We think of the Mona Lisa like a brilliant instance of Renaissance art, like a mysterious image, or as a thoughtful study in composition, light, and shadow. We don't think of it like a mathematical formula. But in the computer globe, all art, graphics, designs, colours, and lines involve some kind of mathematical algorithm. That statement is not meant to belittle the works of Da Vinci along with other great artists. Mathematical algorithms can't produce art; that nevertheless takes a true artist, regardless of whether the artist's tools are brush, oils, and canvas or a computerized stylus. But math embedded in specific file formats can describe any piece of existing fine art. A graphics-file image of the Mona Lisa that you are able to show on your PC may be the outcome of mathematical calculations about the bytes of data saved in that file.
These days, all the capabilities of the darkroom and an artist's studio are available on a individual computer.

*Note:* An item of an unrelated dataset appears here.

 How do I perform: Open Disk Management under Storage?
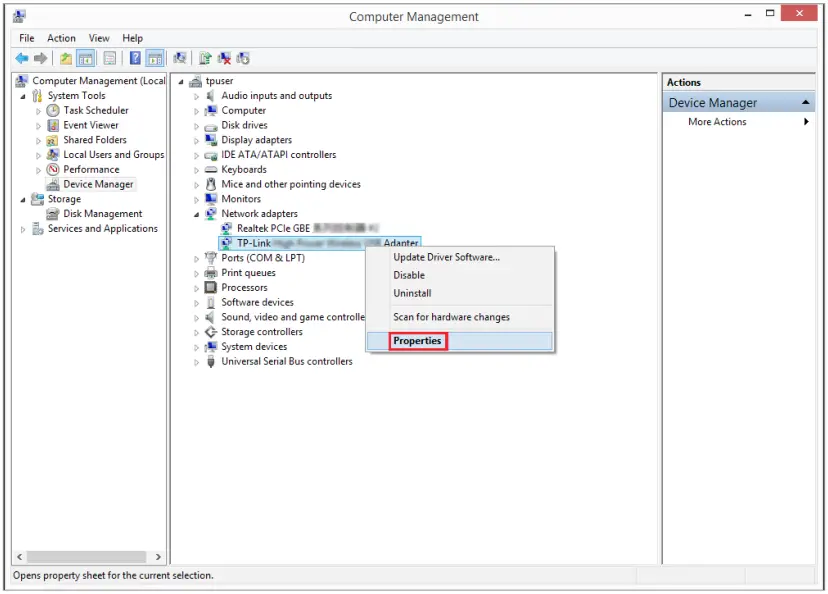(102, 214)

You can retouch, lighten, darken, crop and do virtually something else to a computer image that you could do to a photograph. You are able to do more, really.
Having a PC, even a semi-skilled retoucher can make Mona Lisa frown. Other software lets an artist re-create the effects of different media: oils, watercolors, airbrush, charcoal, and so on. The artist can even mix media in ways that are hard to match in real life-to obtain, say, the effect of a water-based paint dissolving chalk lines on paper.

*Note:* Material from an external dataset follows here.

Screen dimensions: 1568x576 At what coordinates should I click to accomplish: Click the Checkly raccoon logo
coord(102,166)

Modern PC graphics aren't just about creating pretty pictures. We live in a globe of images and colours; not a world of terms, that are, after all, only abstractions for that things we see, feel, touch, and do. We use shape and color in everyday life to convey information quicker than words can. Just think about the red, octagonal stop sign; you can be illiterate and know what it means. So, too, in computers, graphics are an increasingly essential way of conveying information. Imagine an onscreen map of the city, showing in red those Zip code areas where family income is much more than $100,000. You comprehend it at a glance. A spreadsheet printout of the exact same information consisting of nothing but quantities would require ponderous study to comprehend.
Designs and colors are information as surely as terms are. The difference is that words are nicely defined and restricted, but shapes and colors have infinite variations, which indicates that a PC handling graphics is up towards a much more daunting work than the old text-based DOS computers. There are two fundamental ways by which graphics software copes with this infinity of variation: through bitmap and vector graphics. This article looks at how bitmapped and vector images are saved and just how graphics software translates the data into images.
Shapes and colours are information as certainly as terms are. The distinction is that words are nicely defined and limited, but shapes and colours have infinite variations, which means that a PC handling graphics is up against a more daunting work than the old text-based DOS computers. There are two basic methods in which graphics software copes with this infinity of variation: via bitmap and vector graphics. This article appears at how bitmapped and vector images are stored and how graphics software translates the data into images.